Interesting post pharma. My take is that Swallowfield is trying to re-position itself from being a contract filler to being the brand owner of personal care products with the much higher margins that can be achieved. I don't think the proliferation of brands is a problem. The sales force can push the extended range at little marginal cost. Most 'marketing' is done by paying for shelf space in supermarkets. I don't think the likes of Gillette and Cussons have a problem with premium-priced products sitting near their products on the shelves. If the premium products do well they'll just buy them out.
The shares have done well but I'm inclined to take some profits after the run they've had.
Having achieved initial success in developing its own brands, I don't understand why the company has spent £11M, admittedly raised through a placing, to buy Brand Architekts. This is a huge amount of money for a company the size of Swallowfield. After the acquisition, Swallowfield will have a real dog's breakfast of brands and not really enough money to do the brands justice through marketing. Even if Swallowfield could compete with brands from multinational cosmetic companies, these multinationals are also customers of Swallowfield so I don't think they will be too happy with the company developing competing brands. Best of luck Swallowfield but I just can't see how this business plan is going to work from a strategic viewpoint although there must be plenty of institutional investors who think it will, judging from the oversubscribed placing.
"The Alternative Investment Market (AIM) has shot up by 20% since the EU referendum. That's the sort of three-month performance we haven't seen since mid-2013, when the ISA exemption was lifted on AIM shares.In this kind of environment it may well ..."

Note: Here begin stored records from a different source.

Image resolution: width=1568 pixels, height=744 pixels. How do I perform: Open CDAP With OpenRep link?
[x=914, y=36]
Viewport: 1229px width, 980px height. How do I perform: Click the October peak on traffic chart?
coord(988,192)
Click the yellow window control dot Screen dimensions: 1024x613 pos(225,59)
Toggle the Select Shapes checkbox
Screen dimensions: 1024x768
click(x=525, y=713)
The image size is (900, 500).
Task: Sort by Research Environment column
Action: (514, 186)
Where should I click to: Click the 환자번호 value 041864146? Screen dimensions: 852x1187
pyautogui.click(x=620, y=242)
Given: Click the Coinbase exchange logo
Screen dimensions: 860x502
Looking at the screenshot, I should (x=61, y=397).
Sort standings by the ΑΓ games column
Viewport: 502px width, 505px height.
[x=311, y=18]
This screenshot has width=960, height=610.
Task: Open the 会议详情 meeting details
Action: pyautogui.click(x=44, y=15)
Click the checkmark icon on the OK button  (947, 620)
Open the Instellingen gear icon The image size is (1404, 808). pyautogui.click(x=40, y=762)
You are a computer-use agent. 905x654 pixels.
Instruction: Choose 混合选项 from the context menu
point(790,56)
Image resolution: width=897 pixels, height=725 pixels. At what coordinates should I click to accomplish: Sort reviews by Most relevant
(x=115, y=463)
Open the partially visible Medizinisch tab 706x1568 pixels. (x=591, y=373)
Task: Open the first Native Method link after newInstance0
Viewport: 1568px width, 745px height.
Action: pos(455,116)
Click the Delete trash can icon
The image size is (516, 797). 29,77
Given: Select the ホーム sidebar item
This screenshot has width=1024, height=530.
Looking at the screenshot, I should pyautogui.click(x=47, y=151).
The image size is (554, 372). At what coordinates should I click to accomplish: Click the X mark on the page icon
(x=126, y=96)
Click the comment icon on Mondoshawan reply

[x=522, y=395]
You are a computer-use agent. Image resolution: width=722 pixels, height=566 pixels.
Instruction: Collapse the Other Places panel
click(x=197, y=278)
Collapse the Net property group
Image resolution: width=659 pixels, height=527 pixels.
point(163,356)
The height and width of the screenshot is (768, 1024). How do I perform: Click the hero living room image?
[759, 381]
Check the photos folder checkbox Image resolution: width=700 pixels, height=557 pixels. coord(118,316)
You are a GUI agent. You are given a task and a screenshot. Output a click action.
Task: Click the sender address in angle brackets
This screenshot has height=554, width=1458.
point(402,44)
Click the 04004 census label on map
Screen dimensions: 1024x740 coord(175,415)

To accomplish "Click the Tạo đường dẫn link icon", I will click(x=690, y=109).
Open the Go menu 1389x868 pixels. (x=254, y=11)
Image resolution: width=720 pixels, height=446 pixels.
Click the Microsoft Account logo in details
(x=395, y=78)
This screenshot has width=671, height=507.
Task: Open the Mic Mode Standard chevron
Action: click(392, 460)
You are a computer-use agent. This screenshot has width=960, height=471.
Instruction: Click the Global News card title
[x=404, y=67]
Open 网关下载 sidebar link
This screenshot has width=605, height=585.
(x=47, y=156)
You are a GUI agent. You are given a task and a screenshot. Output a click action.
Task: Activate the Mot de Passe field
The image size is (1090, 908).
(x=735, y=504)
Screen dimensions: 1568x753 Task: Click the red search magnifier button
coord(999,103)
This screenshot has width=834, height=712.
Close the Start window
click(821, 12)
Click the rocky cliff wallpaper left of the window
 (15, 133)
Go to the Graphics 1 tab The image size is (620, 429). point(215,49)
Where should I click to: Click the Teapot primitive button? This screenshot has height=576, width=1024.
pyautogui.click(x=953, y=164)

I sold the 2nd 20% yesterday at about 175p, but the volume was not there to sell more. it took me the best part of 4 months to build up my stake in the dark days, when I bought in at a yield of about 8%.
An important question as to what sort of contribution The Real Shaving Company and the new own-brand products will make to earnings over the coming years. I imagine that the new ones will be on sale at Boots, in the first instance, as the recent full year accounts talk of MR being introduced this month in 350 outlets of a Health & Beauty product retailer, and Boots is listed as one of The Real Shaving Company's outlets.
Any thoughts as to what is up, other than the share price?
I felt that selling 20% of mine at 145p was already in frothy territory, but now they are on about 10x 2017 prospective eps or 25x 2015 eps. Do I trust brokers forecasts for 2 years out when there is just the one? Even less than when there are 15!!
I assume marginally below the bad results we expect!In fairness the results are being released in a reasonably timely manner;3 months from yearend is quite prompt.
How easy the company will find it to establish more profitable business remains to be seen.
Revenues marginally below market expectations, full year accounts for the year ended June 22nd 2013 to be published on September 19th. A fair wait there to see how the positives & negatives in the update pan out...
Reading between the lines of this announcement and other industry news, it seemms a top-ten SWL customer has been acquired by a global beast that has taken all sub-contracted goods back in house - a problem for SWL and all other contract fillers. Other contracting-out customers are being found but there is a timimg difference on losing all work from one customer and replacing it with work from new customers.
I assume a couple of Swallowfields major customers(Supermarkets?) have transfered their custom to cheaper overseas suppliers.How easy it will be to find replacement higher margin customers for perhaps more added value products remains to be seen.Clearly the dividend is not sustainable unless there is rapid improvement.I think if this was a more liquid share we would have seen a considerable fall in share price.
I am also a shareholder in another listed cosmetic manufacturer called Creightons(I think at one time the smallest company by market value to have a full,rather than AIM, stock exchange listing!),they have had a similar problem,but they have moved to supply of their products under their own various brand names rather than purely own brand although there has been some progress it has been slow building up a customer base.
Difficult to judge as to whether it is due to the likely poor results or continued fall out between PG & Western Selection(David Marshall) or both.
I note PG is also attempting to get rid of Directors at another company in which he has a significant interest,the listed antique shop Mallett,which is also doing poorly.